According to the Globe article, the members of the community recently voted to end the practice of shared ownership and wages. This was being done because of…
“the slow exodus of younger kibbutzniks. The Shapiros’ son, who left Deganya to practice law and is now a judge, is among the 50 percent of young people who have left the kibbutz. The total population of the country’s kibbutzim peaked at 124,000 in 1994 and has since fallen to 115,000; as a proportion of the growing Israeli population, kibbutz residents have fallen from 4.2 percent in 1952 to 1.7 percent in 2004.”
Heading for Galt’s Gulch possibly? Or just the free-market system practiced in the rest of Israel and other places in the world.
The kibbutz were started in 1910 and have been under going changes in recent years that have been moving the communities closer to what we practice here in the US.
Under the new system, kibbutz members keep their salaries, but pay taxes into a fund for common services such as health, education, and cultural events, as well as a support fund for poorer members.
Sound familiar? By the way, the taxes are a flat tax system.
The kibbutz has calculated a minimum wage and anyone earning more than that is taxed at a rate of 20 percent for services including health care and education, which are still provided on a collective basis.

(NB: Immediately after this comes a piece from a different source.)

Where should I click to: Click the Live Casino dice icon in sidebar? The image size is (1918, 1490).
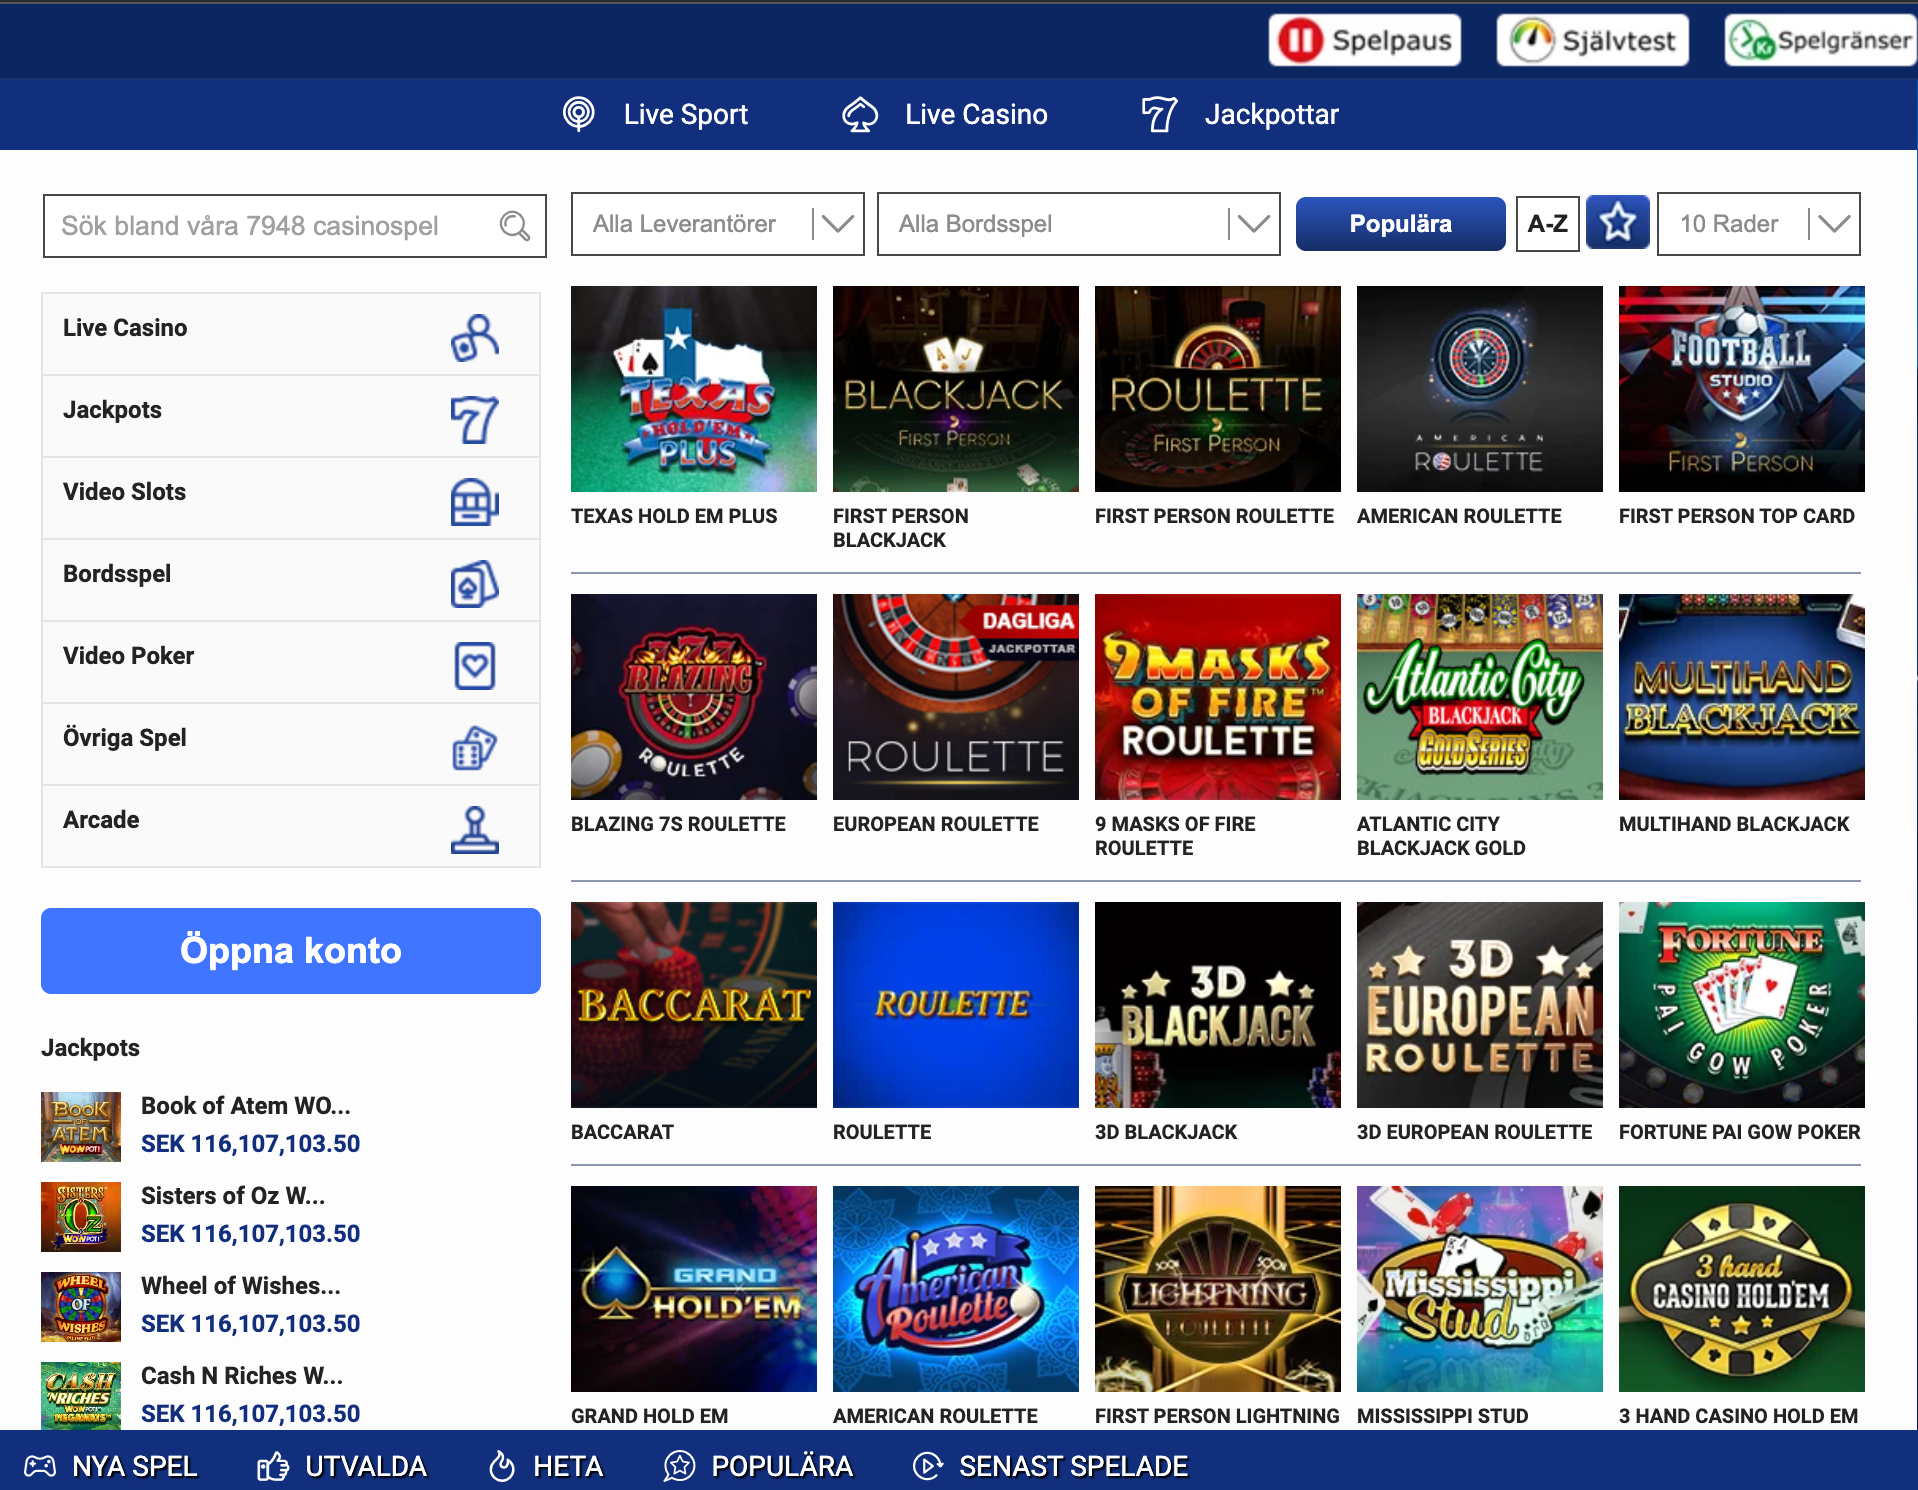coord(474,337)
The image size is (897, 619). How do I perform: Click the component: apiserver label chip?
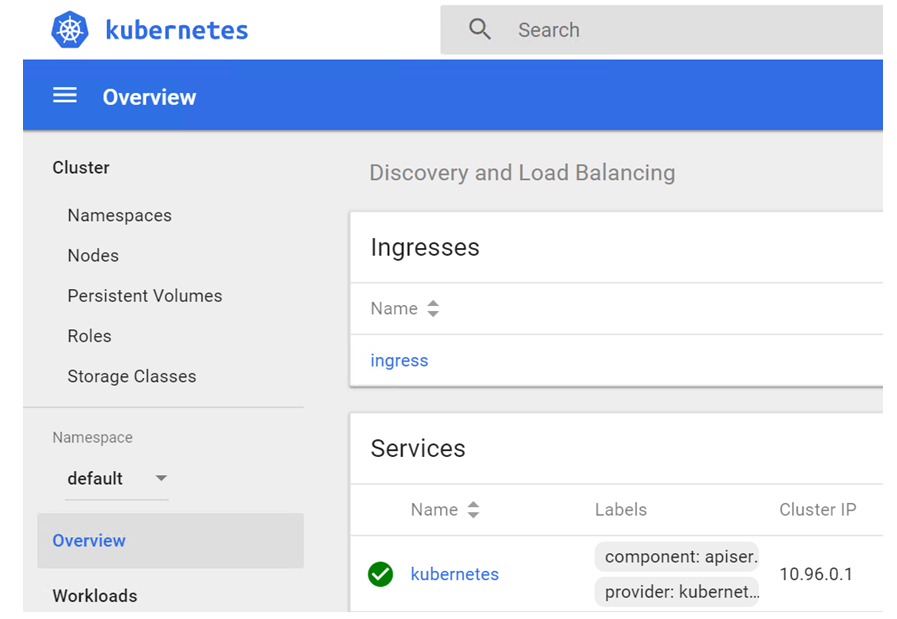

But that is a discussion for another day.
The motivating factor for this change…
They wanted to get more money in the bank at the end of the month if they worked harder.
Pay based on merit, egads! What a barbaric practice.
I think this excerpt from John Galt’s speech says it all…
“You know that you can’t give away everything and starve yourself. You’ve forced yourselves to live with undeserved, irrational guilt. Is it ever proper to help another man? No, if he demands it as his right or as a duty that you owe him. Yes, if it’s your own free choice based on your judgment of the value of that person and his struggle. This country wasn’t built by men who sought handouts.”